» **What you have to do**
Each line of the entries below that holds "хоккею" is needed, copied in full.

Stored data entries

········

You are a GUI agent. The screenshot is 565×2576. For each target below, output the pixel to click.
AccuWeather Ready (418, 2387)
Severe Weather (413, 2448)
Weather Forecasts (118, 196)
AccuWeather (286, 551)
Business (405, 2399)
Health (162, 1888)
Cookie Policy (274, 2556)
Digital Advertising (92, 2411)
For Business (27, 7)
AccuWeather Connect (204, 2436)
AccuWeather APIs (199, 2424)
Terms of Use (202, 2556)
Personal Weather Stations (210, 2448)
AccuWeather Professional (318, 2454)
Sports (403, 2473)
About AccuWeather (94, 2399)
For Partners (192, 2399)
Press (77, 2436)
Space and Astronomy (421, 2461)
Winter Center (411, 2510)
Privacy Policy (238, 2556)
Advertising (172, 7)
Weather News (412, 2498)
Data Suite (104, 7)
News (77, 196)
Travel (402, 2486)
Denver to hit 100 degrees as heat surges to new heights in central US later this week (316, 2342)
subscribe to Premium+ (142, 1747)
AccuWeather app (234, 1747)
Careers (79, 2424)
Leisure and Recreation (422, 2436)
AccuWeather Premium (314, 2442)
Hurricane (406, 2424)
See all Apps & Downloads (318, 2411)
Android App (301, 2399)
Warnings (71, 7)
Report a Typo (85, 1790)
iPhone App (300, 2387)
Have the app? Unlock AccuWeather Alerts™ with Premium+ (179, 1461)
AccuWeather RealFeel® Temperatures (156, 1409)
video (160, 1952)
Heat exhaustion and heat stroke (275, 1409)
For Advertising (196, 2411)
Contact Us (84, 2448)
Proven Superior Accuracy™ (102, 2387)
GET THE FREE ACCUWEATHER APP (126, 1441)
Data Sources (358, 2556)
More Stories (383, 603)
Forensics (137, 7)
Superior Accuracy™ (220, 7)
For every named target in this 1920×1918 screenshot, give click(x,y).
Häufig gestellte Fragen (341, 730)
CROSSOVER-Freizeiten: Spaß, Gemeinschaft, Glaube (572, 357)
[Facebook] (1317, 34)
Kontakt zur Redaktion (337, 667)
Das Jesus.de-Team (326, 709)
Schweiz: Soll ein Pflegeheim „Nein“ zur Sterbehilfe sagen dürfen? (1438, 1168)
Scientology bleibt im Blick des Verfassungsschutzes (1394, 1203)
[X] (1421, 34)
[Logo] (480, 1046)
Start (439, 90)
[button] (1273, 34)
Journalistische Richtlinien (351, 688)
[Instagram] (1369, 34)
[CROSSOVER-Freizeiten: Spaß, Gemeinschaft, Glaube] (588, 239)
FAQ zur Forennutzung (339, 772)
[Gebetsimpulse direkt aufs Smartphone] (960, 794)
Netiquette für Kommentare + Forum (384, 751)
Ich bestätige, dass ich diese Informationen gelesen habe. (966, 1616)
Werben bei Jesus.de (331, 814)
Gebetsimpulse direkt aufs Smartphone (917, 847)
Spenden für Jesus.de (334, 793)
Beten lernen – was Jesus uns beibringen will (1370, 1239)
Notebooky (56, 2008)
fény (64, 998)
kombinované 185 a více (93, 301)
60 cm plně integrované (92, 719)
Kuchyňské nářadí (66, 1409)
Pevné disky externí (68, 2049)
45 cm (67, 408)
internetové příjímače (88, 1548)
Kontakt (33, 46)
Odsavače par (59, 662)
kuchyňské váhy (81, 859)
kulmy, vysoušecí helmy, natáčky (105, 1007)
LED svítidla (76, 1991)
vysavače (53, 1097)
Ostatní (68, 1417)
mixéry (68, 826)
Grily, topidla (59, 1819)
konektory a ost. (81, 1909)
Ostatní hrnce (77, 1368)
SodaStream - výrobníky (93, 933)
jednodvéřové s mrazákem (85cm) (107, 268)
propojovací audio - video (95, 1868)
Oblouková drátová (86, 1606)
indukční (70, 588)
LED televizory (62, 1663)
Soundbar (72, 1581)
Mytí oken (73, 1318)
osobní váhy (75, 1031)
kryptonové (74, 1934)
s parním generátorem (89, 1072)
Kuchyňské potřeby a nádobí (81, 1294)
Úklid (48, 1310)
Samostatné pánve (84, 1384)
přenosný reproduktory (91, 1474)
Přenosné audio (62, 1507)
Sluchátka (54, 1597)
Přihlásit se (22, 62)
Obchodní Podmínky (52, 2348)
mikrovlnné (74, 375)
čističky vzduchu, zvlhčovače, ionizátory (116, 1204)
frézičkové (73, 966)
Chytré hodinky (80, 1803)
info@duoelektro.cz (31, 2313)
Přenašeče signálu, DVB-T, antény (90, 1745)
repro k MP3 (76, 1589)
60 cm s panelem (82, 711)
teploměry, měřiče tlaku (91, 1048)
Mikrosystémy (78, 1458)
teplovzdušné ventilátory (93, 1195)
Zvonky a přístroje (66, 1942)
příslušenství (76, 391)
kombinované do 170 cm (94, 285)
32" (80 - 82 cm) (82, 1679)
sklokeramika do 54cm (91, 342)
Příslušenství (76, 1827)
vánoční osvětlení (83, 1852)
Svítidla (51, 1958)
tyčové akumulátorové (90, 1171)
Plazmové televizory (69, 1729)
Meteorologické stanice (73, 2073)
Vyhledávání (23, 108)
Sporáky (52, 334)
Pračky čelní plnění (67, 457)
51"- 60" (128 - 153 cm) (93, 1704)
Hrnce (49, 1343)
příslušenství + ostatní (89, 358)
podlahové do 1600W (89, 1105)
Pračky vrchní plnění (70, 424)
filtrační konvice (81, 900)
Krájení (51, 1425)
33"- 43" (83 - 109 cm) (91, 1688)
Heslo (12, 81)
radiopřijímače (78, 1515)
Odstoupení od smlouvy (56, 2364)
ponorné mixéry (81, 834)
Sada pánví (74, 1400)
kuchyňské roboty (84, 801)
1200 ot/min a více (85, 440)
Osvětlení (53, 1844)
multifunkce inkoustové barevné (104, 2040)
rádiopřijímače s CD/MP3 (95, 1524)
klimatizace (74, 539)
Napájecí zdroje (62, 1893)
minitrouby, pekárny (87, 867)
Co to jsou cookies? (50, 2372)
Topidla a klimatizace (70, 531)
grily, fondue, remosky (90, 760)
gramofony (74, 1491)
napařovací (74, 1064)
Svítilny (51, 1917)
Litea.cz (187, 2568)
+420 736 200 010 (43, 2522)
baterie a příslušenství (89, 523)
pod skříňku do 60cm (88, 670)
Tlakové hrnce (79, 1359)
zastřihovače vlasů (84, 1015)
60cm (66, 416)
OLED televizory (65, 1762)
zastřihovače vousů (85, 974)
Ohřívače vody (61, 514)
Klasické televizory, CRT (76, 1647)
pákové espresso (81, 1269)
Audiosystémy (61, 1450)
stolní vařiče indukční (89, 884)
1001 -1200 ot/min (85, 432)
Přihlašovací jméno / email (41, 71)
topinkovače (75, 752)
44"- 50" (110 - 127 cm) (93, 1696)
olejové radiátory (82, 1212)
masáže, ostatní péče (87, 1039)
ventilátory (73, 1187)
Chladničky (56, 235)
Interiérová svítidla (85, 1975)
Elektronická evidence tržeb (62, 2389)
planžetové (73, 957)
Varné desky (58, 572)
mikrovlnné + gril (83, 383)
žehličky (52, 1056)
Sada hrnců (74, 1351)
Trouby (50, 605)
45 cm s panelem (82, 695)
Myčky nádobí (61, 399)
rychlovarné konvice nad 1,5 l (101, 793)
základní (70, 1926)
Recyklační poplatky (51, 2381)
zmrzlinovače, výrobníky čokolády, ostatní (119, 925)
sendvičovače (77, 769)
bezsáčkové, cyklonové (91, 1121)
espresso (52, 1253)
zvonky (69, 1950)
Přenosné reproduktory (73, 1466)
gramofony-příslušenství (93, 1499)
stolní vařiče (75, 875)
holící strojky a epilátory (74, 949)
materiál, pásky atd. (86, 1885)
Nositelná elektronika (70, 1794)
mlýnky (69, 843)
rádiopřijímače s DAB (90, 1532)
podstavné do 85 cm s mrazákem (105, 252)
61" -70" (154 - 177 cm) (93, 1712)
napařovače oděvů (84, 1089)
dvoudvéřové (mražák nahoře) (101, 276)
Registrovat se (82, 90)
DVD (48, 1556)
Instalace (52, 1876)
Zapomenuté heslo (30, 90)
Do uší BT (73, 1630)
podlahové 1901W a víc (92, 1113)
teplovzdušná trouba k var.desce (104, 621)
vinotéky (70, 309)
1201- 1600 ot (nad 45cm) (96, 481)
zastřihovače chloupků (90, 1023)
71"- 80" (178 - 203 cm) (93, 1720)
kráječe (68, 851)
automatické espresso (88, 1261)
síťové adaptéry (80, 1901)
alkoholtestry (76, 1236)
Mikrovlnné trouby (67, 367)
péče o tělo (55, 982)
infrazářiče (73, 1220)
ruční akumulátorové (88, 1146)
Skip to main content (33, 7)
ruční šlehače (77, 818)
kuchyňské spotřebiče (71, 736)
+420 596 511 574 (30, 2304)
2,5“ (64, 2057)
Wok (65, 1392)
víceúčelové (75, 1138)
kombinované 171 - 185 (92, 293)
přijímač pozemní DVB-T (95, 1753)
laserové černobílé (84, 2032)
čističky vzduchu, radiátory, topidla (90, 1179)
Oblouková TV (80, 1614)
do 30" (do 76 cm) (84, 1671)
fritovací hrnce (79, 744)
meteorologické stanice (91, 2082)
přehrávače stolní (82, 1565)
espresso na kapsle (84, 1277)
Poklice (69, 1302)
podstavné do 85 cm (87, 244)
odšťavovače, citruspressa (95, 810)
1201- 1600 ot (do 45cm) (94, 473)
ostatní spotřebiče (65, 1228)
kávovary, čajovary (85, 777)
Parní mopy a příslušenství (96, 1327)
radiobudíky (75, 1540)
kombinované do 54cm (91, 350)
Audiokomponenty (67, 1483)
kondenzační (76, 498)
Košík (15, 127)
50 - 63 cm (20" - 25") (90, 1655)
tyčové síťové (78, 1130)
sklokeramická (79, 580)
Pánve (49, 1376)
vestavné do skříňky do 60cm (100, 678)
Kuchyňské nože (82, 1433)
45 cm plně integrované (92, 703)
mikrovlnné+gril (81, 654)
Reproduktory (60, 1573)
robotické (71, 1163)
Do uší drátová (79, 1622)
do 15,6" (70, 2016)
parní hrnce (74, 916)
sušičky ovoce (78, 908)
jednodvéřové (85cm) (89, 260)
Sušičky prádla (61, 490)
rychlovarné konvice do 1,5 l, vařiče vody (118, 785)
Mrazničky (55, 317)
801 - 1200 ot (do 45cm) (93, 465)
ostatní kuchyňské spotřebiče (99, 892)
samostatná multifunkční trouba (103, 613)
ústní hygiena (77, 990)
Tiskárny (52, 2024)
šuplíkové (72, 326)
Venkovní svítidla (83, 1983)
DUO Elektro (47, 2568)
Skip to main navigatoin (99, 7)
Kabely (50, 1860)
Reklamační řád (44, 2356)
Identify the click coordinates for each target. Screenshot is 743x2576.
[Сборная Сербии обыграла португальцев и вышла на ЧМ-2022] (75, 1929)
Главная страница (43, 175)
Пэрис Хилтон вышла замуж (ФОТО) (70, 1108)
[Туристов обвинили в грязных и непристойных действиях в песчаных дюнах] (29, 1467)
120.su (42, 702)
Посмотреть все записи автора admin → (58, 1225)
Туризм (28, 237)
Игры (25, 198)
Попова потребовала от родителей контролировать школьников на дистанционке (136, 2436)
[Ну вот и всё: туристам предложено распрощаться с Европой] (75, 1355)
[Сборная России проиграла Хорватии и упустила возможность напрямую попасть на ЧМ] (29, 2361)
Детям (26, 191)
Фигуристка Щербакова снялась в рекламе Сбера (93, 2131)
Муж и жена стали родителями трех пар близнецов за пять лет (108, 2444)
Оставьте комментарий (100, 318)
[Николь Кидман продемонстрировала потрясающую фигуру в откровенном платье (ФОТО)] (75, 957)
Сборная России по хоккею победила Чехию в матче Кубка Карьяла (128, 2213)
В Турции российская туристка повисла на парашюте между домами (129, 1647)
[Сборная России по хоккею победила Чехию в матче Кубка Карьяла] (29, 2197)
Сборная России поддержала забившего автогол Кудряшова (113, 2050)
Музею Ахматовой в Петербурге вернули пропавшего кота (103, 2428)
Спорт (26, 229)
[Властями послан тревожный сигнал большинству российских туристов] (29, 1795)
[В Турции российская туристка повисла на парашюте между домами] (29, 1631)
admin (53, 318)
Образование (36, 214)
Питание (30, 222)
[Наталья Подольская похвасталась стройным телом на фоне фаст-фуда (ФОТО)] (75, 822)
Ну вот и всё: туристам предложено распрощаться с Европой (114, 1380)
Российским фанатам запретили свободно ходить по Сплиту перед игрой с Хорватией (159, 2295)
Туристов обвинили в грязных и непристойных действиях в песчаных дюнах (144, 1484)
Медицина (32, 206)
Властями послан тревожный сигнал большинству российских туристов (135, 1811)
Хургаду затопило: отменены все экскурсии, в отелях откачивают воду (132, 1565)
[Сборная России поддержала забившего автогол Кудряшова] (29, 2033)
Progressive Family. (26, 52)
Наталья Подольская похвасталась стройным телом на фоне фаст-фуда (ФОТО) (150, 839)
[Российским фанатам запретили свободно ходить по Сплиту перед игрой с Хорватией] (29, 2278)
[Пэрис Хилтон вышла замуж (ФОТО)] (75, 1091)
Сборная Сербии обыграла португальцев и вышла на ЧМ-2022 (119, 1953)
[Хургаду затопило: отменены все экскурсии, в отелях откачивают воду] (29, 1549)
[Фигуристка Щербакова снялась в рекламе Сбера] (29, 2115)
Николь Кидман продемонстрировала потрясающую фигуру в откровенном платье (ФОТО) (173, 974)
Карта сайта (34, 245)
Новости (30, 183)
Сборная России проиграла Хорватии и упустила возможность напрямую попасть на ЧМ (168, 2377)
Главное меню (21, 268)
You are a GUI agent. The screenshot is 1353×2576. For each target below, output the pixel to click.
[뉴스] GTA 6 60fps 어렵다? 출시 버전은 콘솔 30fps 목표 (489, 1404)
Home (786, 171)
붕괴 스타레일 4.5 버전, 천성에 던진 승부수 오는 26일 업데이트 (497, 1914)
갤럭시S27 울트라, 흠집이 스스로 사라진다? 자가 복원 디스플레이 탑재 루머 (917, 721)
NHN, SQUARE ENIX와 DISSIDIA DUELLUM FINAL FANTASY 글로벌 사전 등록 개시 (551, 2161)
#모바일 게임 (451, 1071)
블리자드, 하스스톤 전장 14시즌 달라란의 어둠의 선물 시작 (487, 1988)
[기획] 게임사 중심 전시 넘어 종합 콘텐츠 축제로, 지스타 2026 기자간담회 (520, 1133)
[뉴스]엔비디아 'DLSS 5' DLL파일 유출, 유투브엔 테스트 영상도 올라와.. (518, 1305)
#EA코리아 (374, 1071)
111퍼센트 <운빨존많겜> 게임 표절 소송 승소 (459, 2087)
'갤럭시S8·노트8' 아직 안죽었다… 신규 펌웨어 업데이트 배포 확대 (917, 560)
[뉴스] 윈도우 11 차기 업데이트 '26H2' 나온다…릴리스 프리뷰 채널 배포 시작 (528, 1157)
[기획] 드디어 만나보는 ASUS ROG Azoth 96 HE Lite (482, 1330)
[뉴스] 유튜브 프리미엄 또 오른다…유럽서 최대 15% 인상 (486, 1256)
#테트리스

········

» **Response area**
Сборная России по хоккею победила Чехию в матче Кубка Карьяла (128, 2213)
[Сборная России по хоккею победила Чехию в матче Кубка Карьяла] (29, 2197)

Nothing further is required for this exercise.